Somehow rig the inner coil case so that the portion connected to the hyperboloid links/bars can rotate with the links (bulk rotation, distinct from twist). Connect a rotating outer coil to the rotating inner coil portion with non-conducting but structurally sound links that can briefly retain a surface charge when impacted by alphas. Optimize the hyperboloid twist angle, outer coil diameter, link spacing, etc. for alpha charge accumulation. The combined inner-outer coil B field (enveloping the coils and links) is assumed here to shield against electron collisions but not alpha collisions. The spinning assembly is the rotor of an electrostatic motor. The stator would be arranged around the outside of the rotating hyperboloid, presumedly also within the B field shielding from the coils. Maybe Jefimenko's hope of 1000 HP/m^3 could be exceeded:
viewtopic.php?p=31238&highlight=#31238
(Don't expect to see a lot of equations if you locate his book, it's more of a historical document.)
If you assume the direct conversion grids lie beyond the outer coil, there's also the possibility of varying the power extraction ratio (electrostatic motor for mechanical power out vs. direct conversion for UHVDC out) via the hyperboloid twist angle, which might suit a dual-mode flying machine (aircraft/QED-ARC SSTO).
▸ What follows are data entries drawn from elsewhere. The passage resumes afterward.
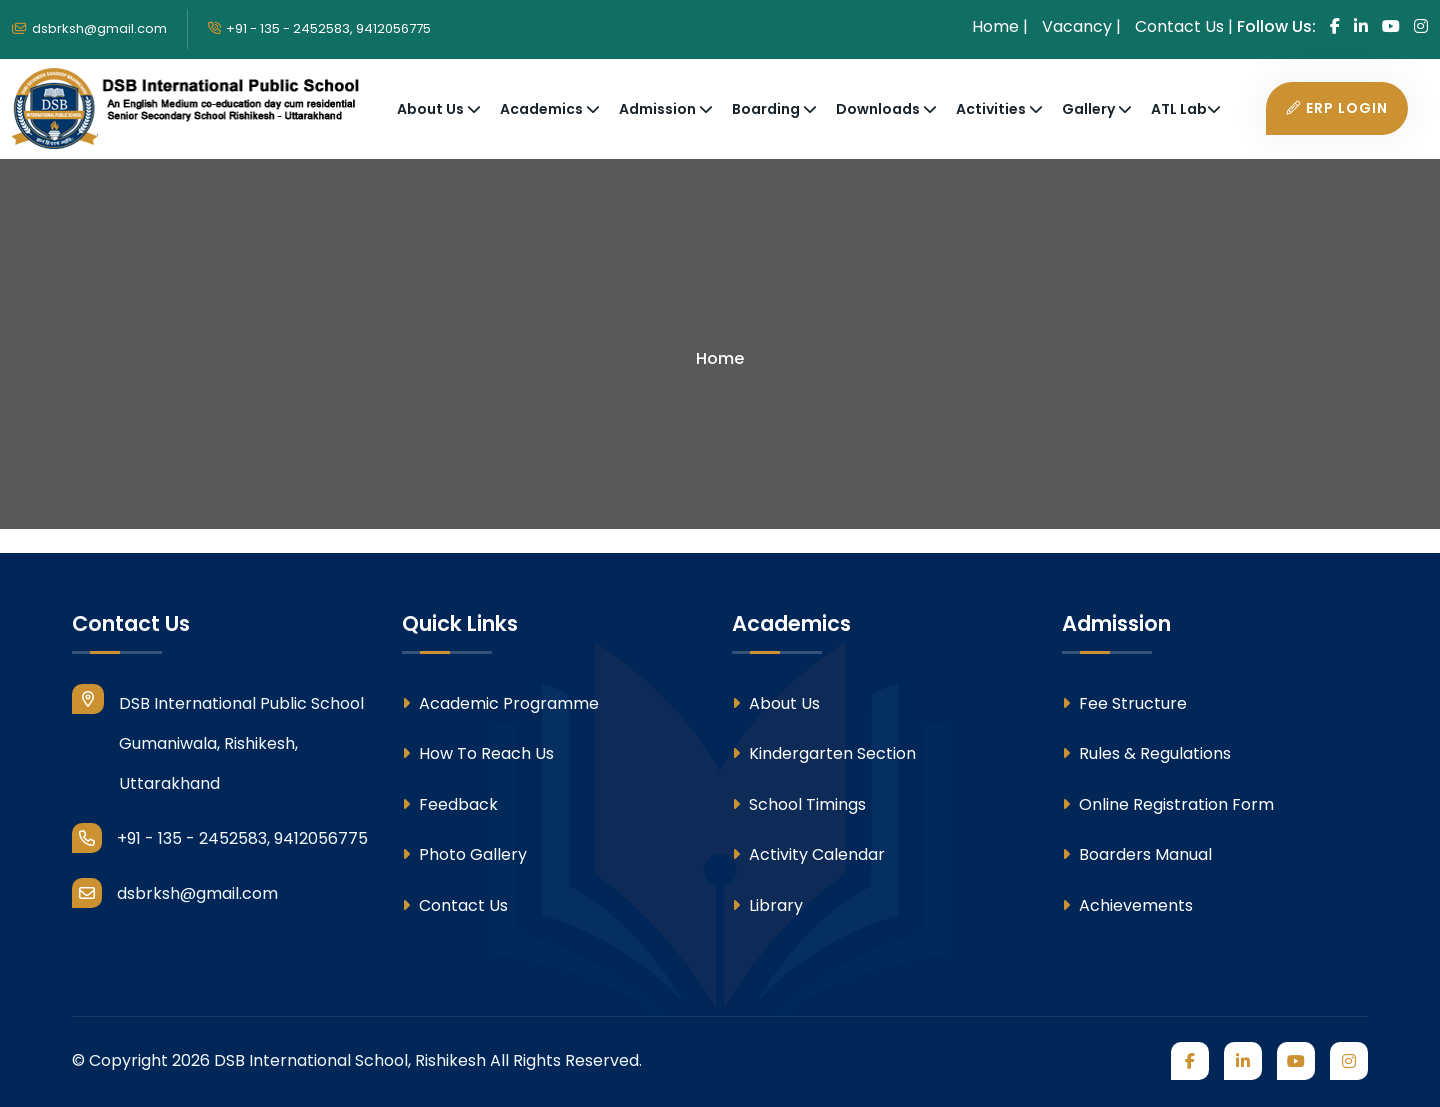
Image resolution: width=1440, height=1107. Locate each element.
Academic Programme (500, 703)
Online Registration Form (1168, 804)
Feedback (450, 804)
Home (720, 358)
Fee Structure (1124, 703)
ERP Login (1337, 108)
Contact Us (455, 905)
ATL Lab (1179, 109)
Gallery (1090, 109)
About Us (432, 109)
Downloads (879, 109)
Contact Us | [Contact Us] (1184, 26)
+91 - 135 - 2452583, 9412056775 (319, 28)
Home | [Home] (1000, 26)
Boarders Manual (1137, 854)
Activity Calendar (808, 854)
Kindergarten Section (824, 753)
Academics (543, 109)
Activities (992, 109)
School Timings (799, 804)
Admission (659, 109)
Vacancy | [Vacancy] (1081, 26)
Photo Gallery (464, 854)
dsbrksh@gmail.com (89, 28)
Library (767, 905)
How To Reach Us (478, 753)
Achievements (1127, 905)
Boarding (767, 109)
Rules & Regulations (1146, 753)
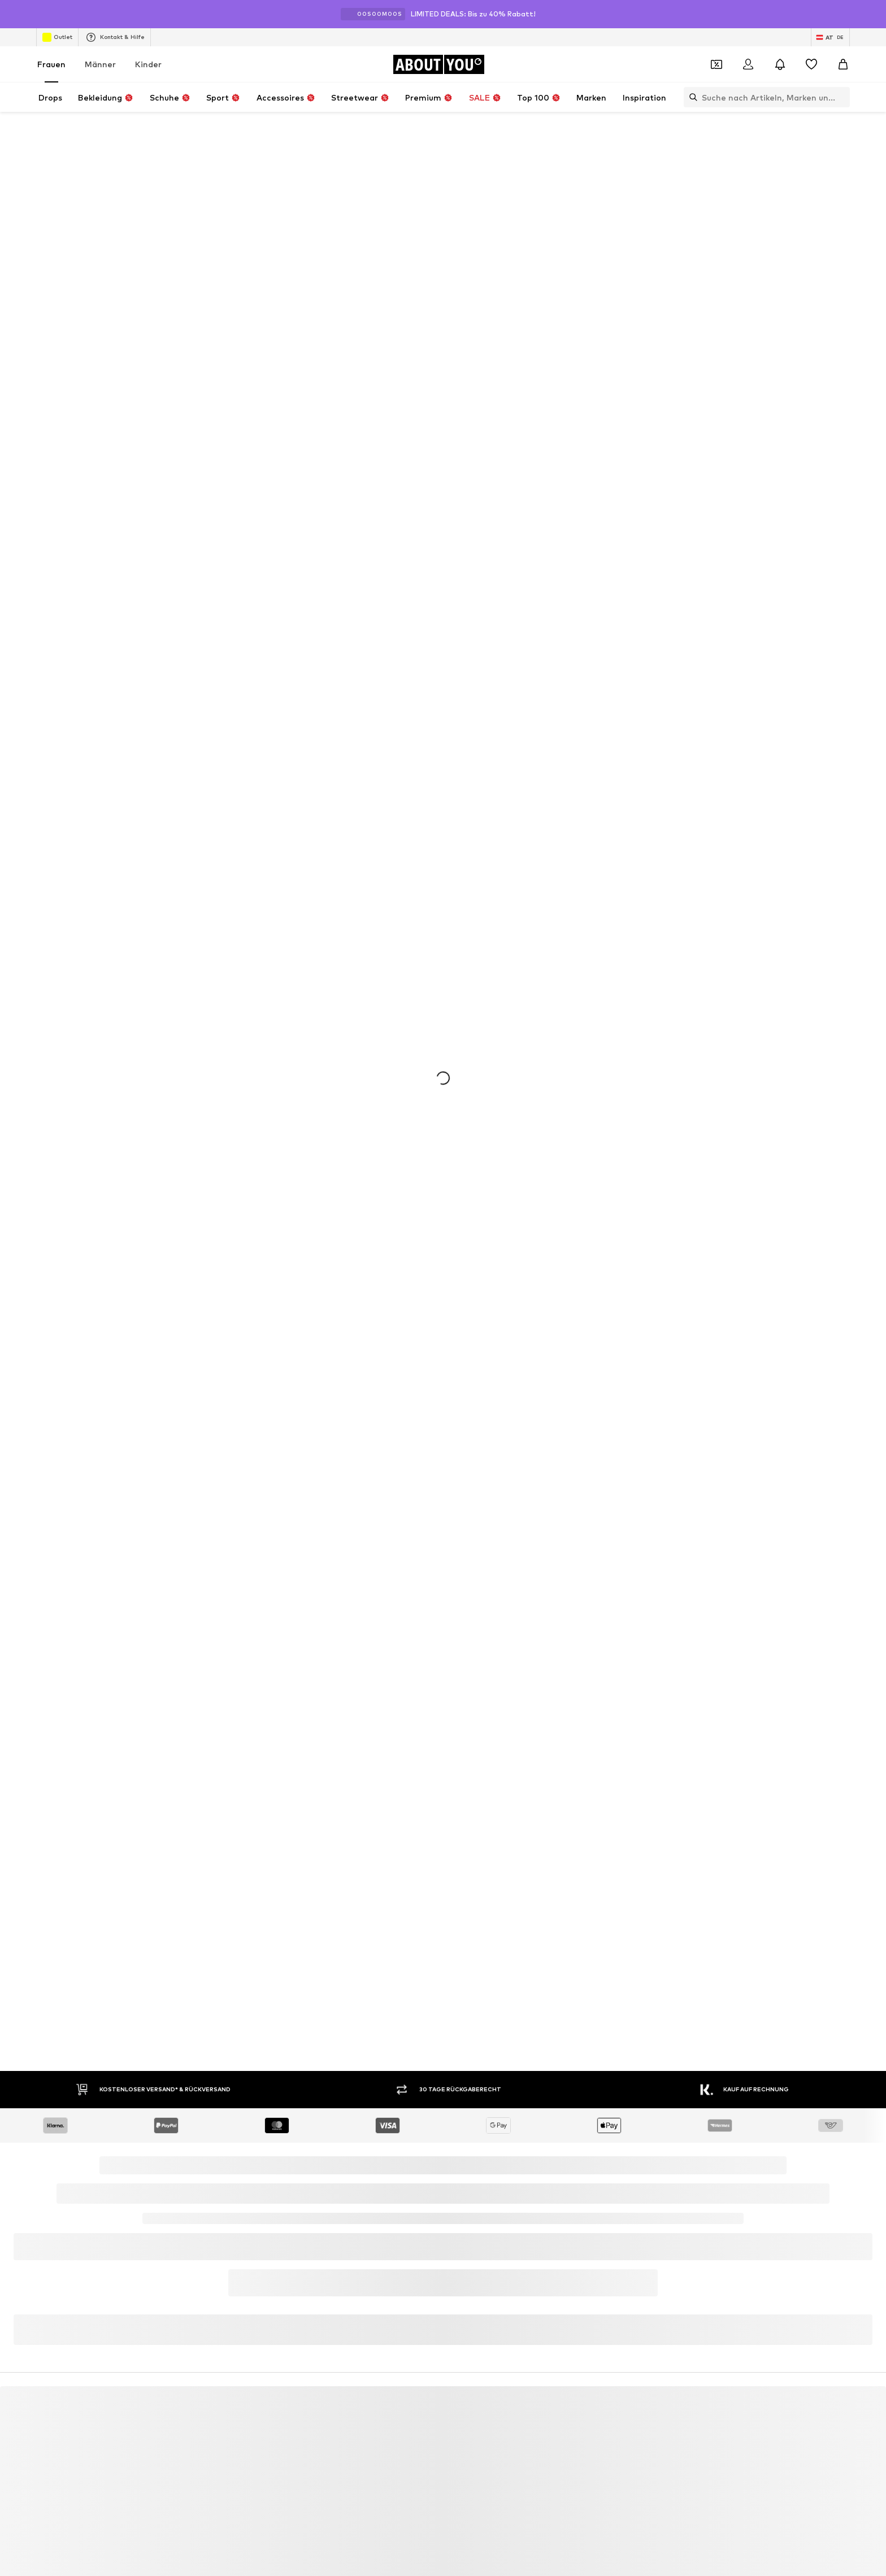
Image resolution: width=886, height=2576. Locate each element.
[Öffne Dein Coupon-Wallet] (716, 64)
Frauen (51, 64)
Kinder (148, 64)
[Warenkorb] (843, 64)
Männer (100, 64)
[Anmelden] (748, 64)
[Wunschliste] (811, 64)
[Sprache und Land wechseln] (830, 37)
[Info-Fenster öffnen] (873, 14)
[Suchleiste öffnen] (690, 97)
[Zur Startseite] (438, 64)
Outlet (57, 37)
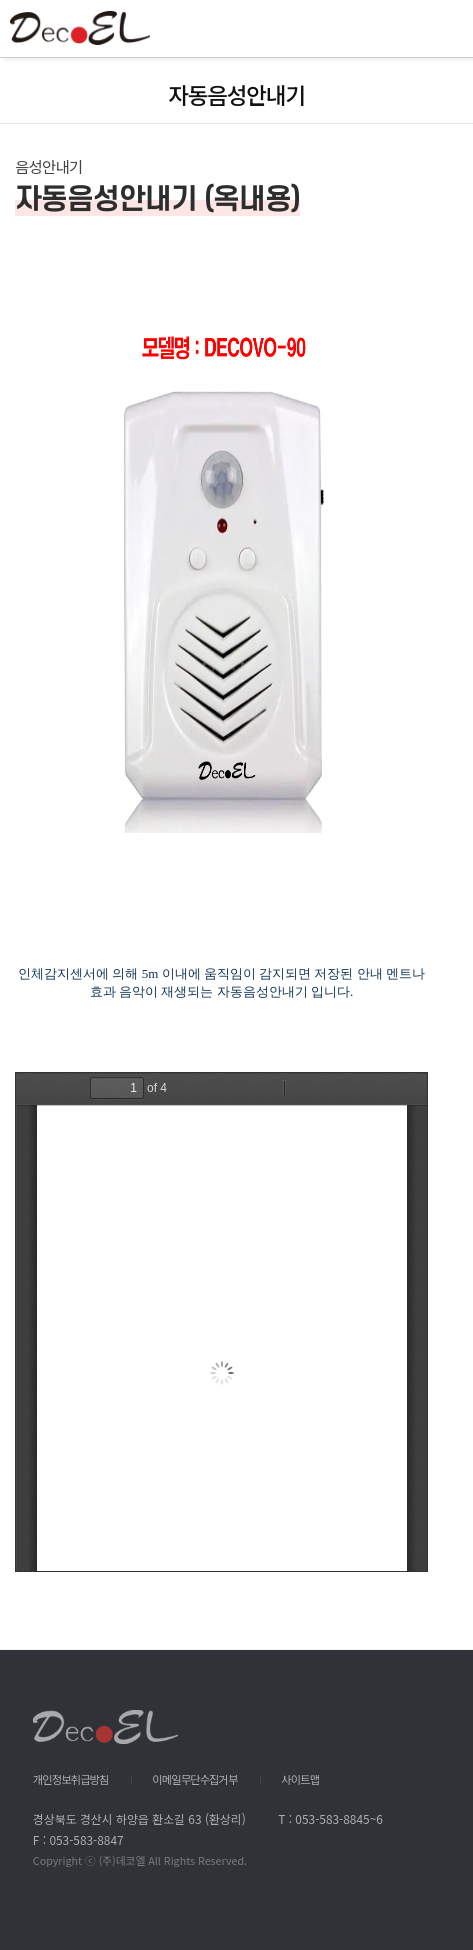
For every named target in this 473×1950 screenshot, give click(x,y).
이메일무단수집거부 (194, 1779)
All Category (438, 29)
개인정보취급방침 (71, 1779)
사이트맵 (300, 1779)
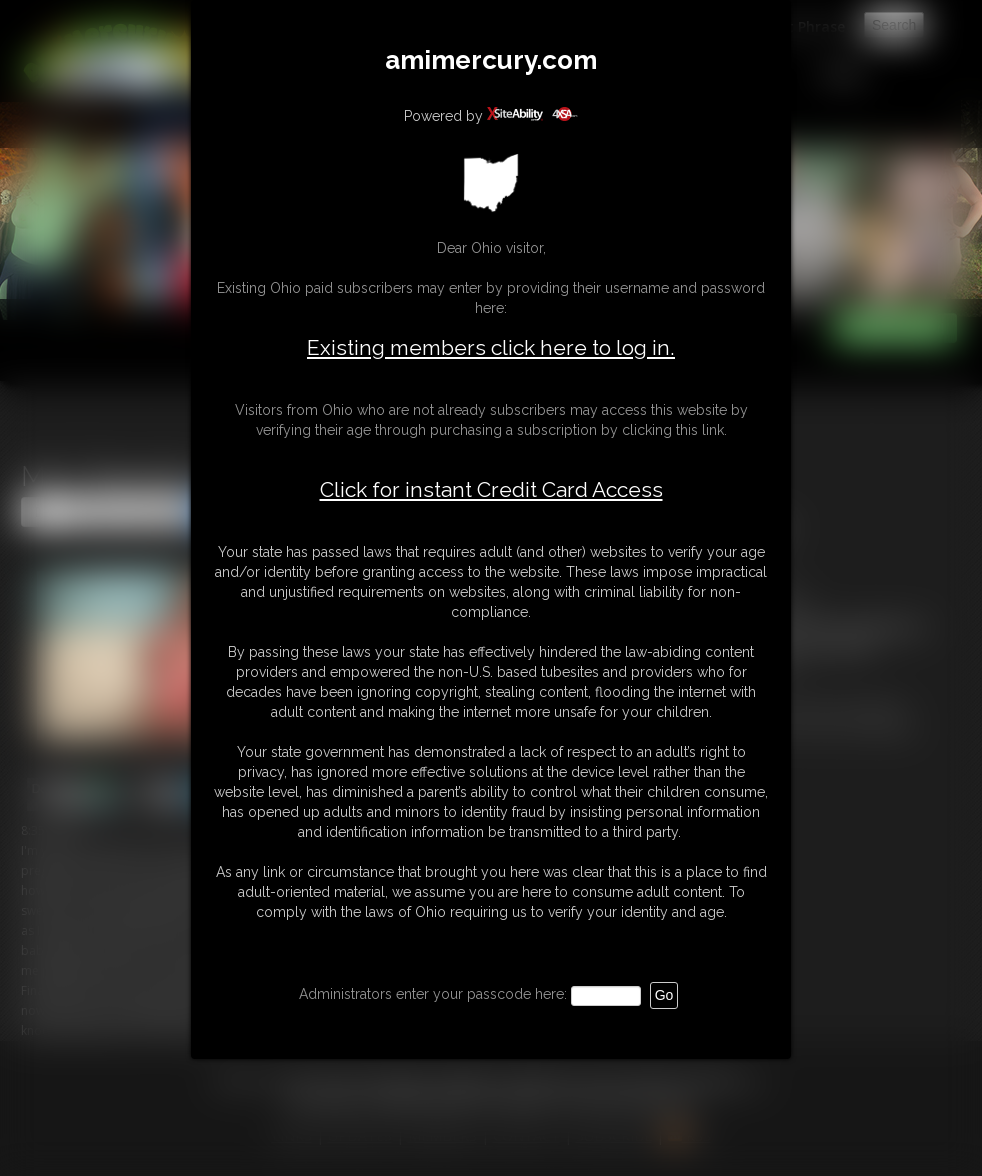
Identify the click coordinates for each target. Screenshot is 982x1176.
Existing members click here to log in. (491, 347)
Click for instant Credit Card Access (491, 490)
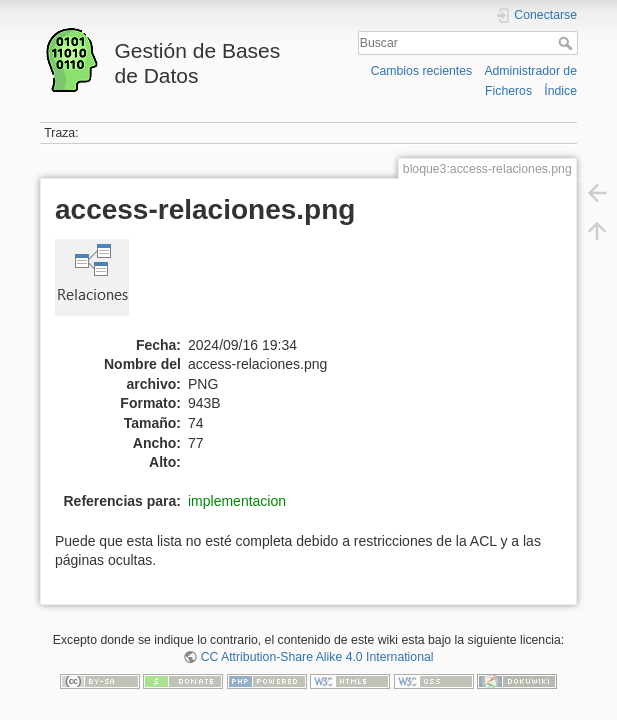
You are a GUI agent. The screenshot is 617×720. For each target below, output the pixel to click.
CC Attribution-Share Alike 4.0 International (317, 657)
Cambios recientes (421, 71)
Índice (560, 91)
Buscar (567, 43)
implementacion (237, 501)
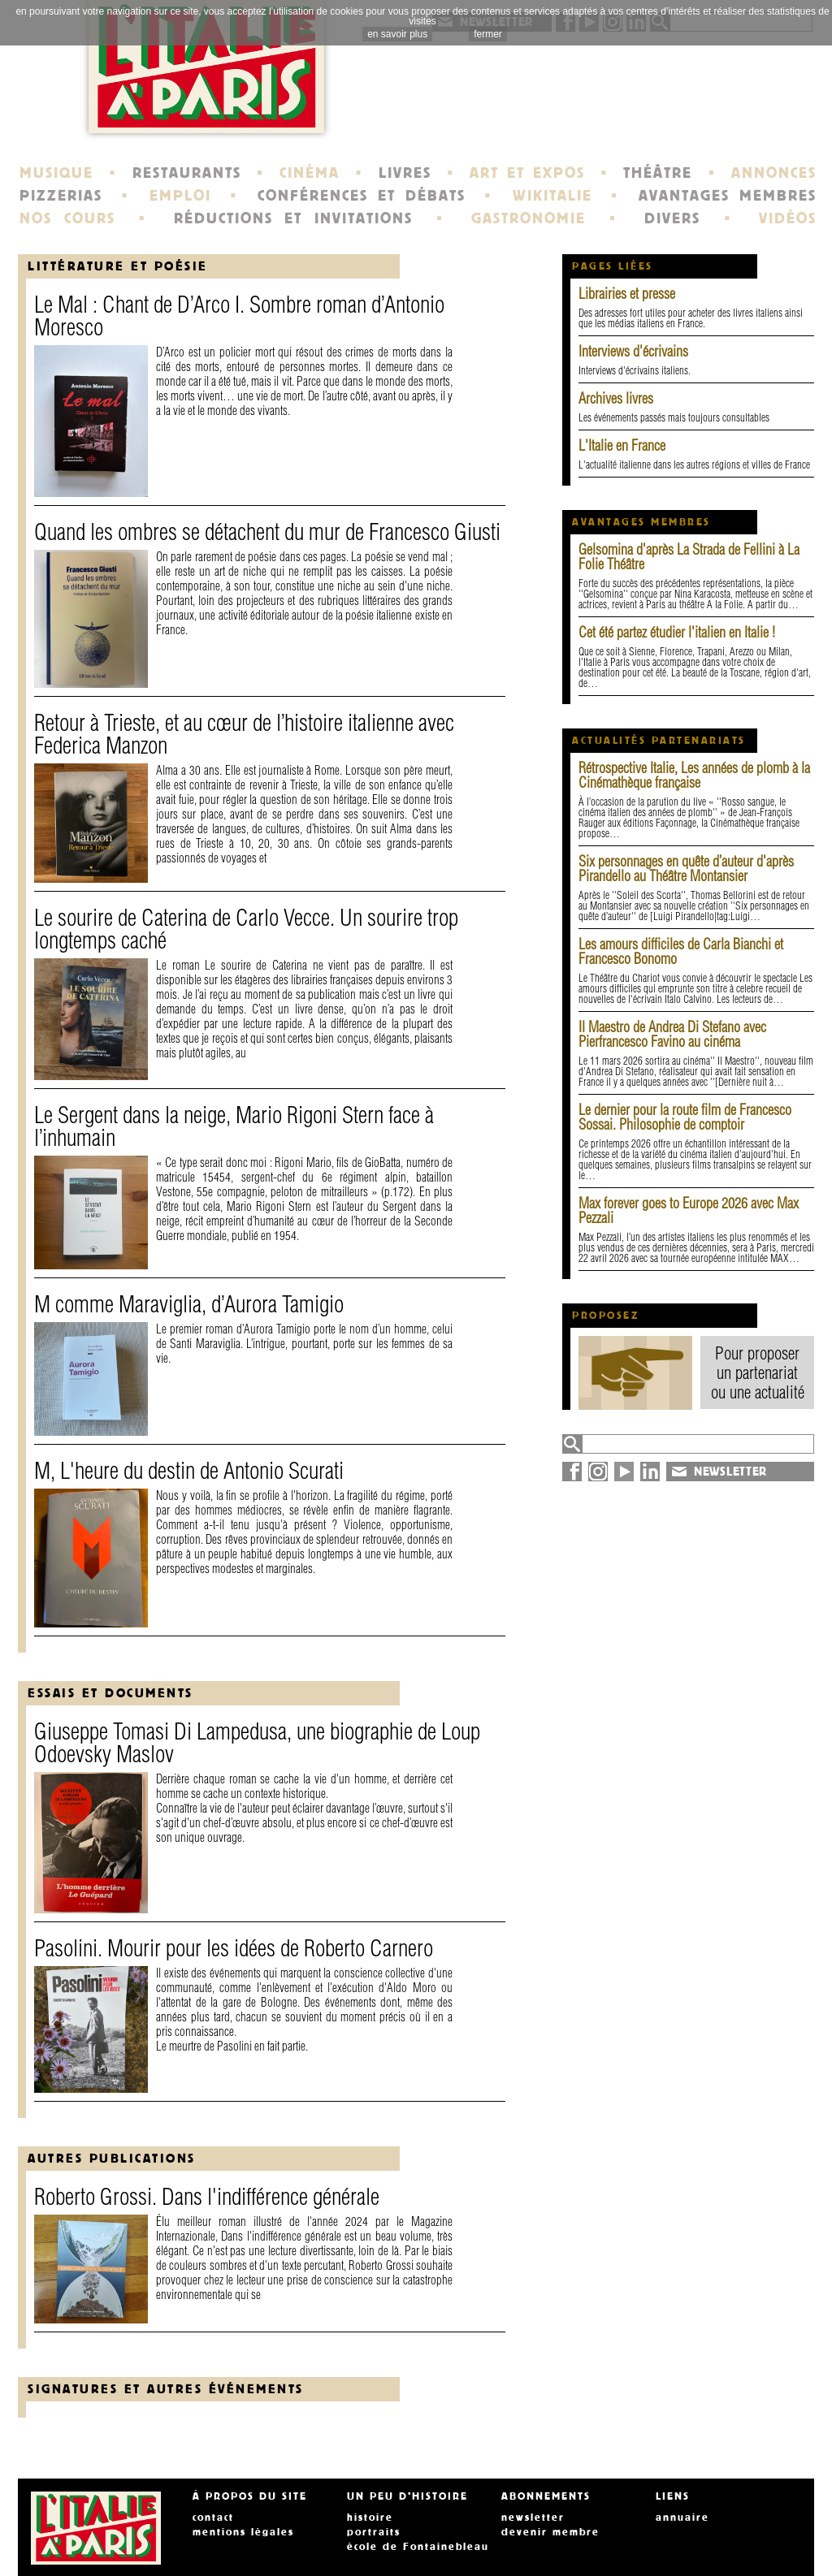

The hyperboloid could be twisted to dip into the alpha stream for times when UHVDC would not be suitable. Whew, I feel like Tesla.
[Edit] I'm assuming here that power needed for aircraft mode is significantly less than that needed for SSTO mode. So at low altitudes, where long term use of QED-ARC causes ozone issues and tickets from the Green Police, run the Polywell at reduced output and capture just a fraction of the alphas to power electrostatic motors inside the vacuum chamber. These then drive either lift fans/turbines directly OR efficient low-voltage generators connected to efficient low-voltage motors connected to lift fans/turbines. Having futzed about indefinitely in the lower atmosphere, one then maxes out altitude/speed in motor mode (this is a transient phase, so higher than normal heat loads are tolerable), untwists the hyperboloids (vehicle coasting, but all alphas can now go for direct conversion), cocoons the turbines, throttles up the Polywell and fires QED-ARC using all the alphas that can be direct-converted for the REB. YeeeeeeHaaaaaa!
Last edited by DeltaV on Wed Feb 10, 2010 7:28 pm, edited 2 times in total.